The Ministry of Ungentlemanly Warfare
★★★ | Das booty
★★★ | Das booty
I like Guy Ritchie’s movies, and I want to root for him at every turn. Even if the picture itself is more run-of-the-mill than befitting his talents.
Such is the case with The Ministry of Ungentlemanly Warfare. A film with plenty of good acting that never settles for the right tone. It’s too somber and po-faced to be a British version of Inglourious Basterds. Yet it’s also too glib to be The Guns of Navarone. The story is a patchwork of fact and fiction, spun together from unearthed documents of clandestine World War II missions. The reality is stranger than fiction: In the midst of the war, a group of untraditional agents set out behind enemy lines to sabotage Nazi U-boats to stop their reign of terror. History tells us of the outcome, but not how we got there. In theory, The Ministry of Ungentlemanly Warfare has a goldmine of material at its disposal.
But calling this a historical picture is pushing it. While the characters share names with their historic counterpart, they might as well be entirely fictional. They look like a modelling agency’s idea of warfare; you could create academic papers on how absurdly hot everyone is. Even as they’re carving the hearts out of Nazi scum, the movie makes sure to catch them in a good light.

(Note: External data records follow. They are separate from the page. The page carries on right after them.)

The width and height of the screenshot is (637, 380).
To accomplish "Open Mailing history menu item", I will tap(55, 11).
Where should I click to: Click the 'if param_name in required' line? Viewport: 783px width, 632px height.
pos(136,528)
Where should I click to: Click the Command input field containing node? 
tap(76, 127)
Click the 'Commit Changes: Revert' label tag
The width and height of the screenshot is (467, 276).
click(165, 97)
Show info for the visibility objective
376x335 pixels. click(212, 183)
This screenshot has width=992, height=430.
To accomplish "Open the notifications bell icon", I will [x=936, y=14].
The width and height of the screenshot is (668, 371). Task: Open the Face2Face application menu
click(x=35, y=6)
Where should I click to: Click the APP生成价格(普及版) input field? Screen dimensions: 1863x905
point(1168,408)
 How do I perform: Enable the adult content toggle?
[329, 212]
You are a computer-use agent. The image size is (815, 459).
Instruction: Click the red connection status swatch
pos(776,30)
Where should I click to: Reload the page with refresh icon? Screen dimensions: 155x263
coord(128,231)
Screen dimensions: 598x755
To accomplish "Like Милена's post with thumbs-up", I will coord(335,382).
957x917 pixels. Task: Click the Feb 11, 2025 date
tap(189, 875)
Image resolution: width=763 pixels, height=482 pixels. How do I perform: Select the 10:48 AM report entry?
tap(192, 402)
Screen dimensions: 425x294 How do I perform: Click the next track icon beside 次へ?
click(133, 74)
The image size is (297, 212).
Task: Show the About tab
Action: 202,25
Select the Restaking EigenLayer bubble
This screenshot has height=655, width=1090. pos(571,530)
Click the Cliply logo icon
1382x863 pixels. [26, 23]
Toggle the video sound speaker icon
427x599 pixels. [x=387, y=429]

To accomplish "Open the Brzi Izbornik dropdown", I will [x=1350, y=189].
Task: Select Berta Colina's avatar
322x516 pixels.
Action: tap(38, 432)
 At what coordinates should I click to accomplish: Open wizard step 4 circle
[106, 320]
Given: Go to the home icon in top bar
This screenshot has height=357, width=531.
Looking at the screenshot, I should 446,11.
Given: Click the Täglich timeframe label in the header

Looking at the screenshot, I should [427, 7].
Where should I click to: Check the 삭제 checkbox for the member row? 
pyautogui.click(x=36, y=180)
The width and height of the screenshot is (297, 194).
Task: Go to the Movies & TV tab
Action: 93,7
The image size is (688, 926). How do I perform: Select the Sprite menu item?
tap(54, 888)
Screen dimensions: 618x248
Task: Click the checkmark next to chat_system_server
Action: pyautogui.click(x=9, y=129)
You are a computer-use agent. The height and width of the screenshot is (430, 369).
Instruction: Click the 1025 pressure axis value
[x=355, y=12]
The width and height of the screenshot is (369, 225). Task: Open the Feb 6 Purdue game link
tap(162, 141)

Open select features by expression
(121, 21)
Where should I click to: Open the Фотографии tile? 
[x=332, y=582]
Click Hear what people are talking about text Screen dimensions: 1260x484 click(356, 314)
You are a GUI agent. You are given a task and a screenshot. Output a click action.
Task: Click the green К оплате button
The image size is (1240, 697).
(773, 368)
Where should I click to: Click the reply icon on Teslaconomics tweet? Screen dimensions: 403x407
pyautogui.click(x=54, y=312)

Which is weird, then, that the film never lets them have any real fun. Sure, it flirts with the idea, especially in an early raid into a Nazi compound. But it pulls back just as quickly, and settles for a weird halfway point that’s neither here nor there. There’s a lot of pleasure in seeing Alan Ritchson gleefully mow down Nazi’s in a shirt that’s a few sizes too small for him. Less so when the film slows down for politics back at the home front.
The film is peppered with great characters actors, most of whom get very little to do. Which is fine, to an extent, as they’re so charming the story coasts along on that alone. Henry Cavill continues to prove he’s more than a pretty face, and his easygoing charm plays well with a devilish sense of self-destructiveness. He and Danny Sapani share a softly spoken past, and in another film you can imagine they’d go off on sassy adventures together. At times, I wish this was that film.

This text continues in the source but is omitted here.